Yes, and a couple of days after this thread started I was stunned to read on
my Sunday morning Chicago Tribune the headline Tribune Special Report: How
Do We Stop the Carnage? At last! The proper question in the proper
terminology, in a big American daily paper!

Then my eyes saw the small type in the middle, a sort of Special Report
sub-head, which read TEENS AT THE WHEEL. So it wasn't about war at all, just
the ever-present tragedy of teenagers getting into fatal traffic accidents.
Oh, well. 

That's the thing, though. While Felix's communitarian critique would suggest
that structurally or architecturally-reinforced passivity, a kind of
apathetic alienation that rules the country (and in some places it certainly
might), I think that is too easy an answer to the question of why Americans
are not more concerned with and involved in, say, the anti-war movement.

The case is made for a more complex view by the widespread existence of
citizens' causes all over the social landscape, as exemplified by the
Tribune's report on teen driving. The series was conducted over a whole year
and profiles many parents, siblings, and friends of teens killed in car
accidents who have taken the experiences and turned them into causes. Some
of these people are seriously dedicated to...what? Educating their fellow
citizens by speaking out publicly, pressuring or persuading lawmakers to
introduce legislation, constantly improving their own knowledge base,
partnering with others who have an interest in change--all of these things
and more. Basically, these people become politically and intellectually
active and put all their (often newly-discovered) powers as participatory
citizens to work for their cause, and for the inevitable tribe which forms
around a cause. In the Tribune article there was a big picture of a
mother-turned-activist, a sort of minor Cindy Sheehan of the anti-speeding
contingent of the emerging Safe Teen Driving movement.

This newspaper series exposed only one species of citizen-activist. There
are scores, maybe even hundreds of types, inhabiting all roles from the
expected (ngo intern in DC for the summer) to the boutique (breed-specific
dog rescue volunteer) to the surprisingly extant (members of a 'women's
board' of a big museum). And it is not simply the variety and distribution
of these causes and tribes that impresses me--what's really amazing is the
passion and commitment exuded by these people.  In America today there is no
shortage of warriors for a cause (in regular joe clothing). And no shortage
of causes.

This is part of the problem. Many points of social life which were once
either located in the terrain of apolitical service organizations or only
marginally acknowledged if at all, somewhere along the line became the
subject of advocacy and even struggle. No doubt about it, in America today
the personal is political. Heavy emphasis on the personal, lite on the
political. That means there are practically as many causes as there are
people. In the meantime, when it comes to the traditional great concerns of
an idealized public sphere--matters of war, social policy, and public
funds--in America the deliberative mechanisms have become so corrupted by
the professionalization of both lobbyists and legislators, the remoteness of
the representation, and the taint of electorial fraud, that there is
perceived to be no meaningful role for the public anymore in those debates.

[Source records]

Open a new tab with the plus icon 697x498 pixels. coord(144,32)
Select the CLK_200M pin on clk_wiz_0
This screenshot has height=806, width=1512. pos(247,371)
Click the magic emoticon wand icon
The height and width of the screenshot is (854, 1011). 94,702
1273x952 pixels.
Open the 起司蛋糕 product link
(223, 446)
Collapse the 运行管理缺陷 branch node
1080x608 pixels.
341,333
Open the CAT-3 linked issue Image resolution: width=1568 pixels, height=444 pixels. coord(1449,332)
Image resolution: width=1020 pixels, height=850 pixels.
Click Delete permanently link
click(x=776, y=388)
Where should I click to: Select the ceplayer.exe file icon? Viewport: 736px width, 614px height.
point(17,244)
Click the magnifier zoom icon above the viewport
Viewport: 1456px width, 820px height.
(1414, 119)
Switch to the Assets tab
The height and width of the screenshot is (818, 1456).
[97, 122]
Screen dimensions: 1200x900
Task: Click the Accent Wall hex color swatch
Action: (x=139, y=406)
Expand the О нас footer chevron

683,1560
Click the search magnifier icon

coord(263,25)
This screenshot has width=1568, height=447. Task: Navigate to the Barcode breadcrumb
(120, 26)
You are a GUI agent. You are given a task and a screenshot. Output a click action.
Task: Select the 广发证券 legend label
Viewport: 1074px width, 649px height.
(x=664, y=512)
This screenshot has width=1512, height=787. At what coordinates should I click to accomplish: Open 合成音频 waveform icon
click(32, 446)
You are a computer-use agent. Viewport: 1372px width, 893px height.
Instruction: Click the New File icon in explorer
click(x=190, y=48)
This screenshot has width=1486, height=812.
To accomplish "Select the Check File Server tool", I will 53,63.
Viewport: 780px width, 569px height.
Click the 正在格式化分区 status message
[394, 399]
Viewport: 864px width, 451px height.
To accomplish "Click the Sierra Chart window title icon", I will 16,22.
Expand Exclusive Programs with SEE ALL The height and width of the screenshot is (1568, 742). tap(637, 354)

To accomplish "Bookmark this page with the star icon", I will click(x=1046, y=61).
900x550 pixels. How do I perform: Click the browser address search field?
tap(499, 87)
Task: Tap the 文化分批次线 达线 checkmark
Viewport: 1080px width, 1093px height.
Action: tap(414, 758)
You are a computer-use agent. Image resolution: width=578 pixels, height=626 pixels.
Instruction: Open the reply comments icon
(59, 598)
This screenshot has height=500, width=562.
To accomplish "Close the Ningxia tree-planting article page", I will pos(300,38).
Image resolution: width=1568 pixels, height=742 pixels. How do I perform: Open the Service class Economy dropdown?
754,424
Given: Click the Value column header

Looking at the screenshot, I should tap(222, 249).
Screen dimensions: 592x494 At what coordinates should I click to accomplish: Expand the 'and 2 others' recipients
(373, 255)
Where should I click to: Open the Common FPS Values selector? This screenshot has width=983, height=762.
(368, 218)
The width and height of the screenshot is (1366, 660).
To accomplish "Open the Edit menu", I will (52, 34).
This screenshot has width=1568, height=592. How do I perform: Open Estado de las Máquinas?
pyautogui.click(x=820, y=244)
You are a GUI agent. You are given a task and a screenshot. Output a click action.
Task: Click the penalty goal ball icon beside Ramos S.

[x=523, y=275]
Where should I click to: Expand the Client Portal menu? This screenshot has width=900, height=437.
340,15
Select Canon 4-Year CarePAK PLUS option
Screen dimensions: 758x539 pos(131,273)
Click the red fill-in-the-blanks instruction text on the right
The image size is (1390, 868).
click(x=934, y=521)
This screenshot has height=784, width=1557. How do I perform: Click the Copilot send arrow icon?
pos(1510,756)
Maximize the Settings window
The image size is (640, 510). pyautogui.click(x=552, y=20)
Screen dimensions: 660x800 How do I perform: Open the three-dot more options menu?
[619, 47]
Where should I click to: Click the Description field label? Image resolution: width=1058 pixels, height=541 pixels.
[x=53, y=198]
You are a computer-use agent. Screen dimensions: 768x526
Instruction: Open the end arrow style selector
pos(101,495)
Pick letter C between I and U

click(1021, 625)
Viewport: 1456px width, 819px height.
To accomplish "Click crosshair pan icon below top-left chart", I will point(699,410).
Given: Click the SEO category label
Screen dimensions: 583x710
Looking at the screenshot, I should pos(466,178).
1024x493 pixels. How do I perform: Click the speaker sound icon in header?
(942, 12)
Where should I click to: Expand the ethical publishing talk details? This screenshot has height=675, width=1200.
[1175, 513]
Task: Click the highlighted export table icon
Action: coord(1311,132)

# Set exercise:
According to the text on citizen activism, what do the dedicated people profiled in the Tribune series do for their cause? List each activity it names. Work only from the text on citizen activism and not from the source records.

# Answer to the problem:
- Educating their fellow citizens by speaking out publicly
- Pressuring or persuading lawmakers to introduce legislation
- Constantly improving their own knowledge base
- Partnering with others who have an interest in change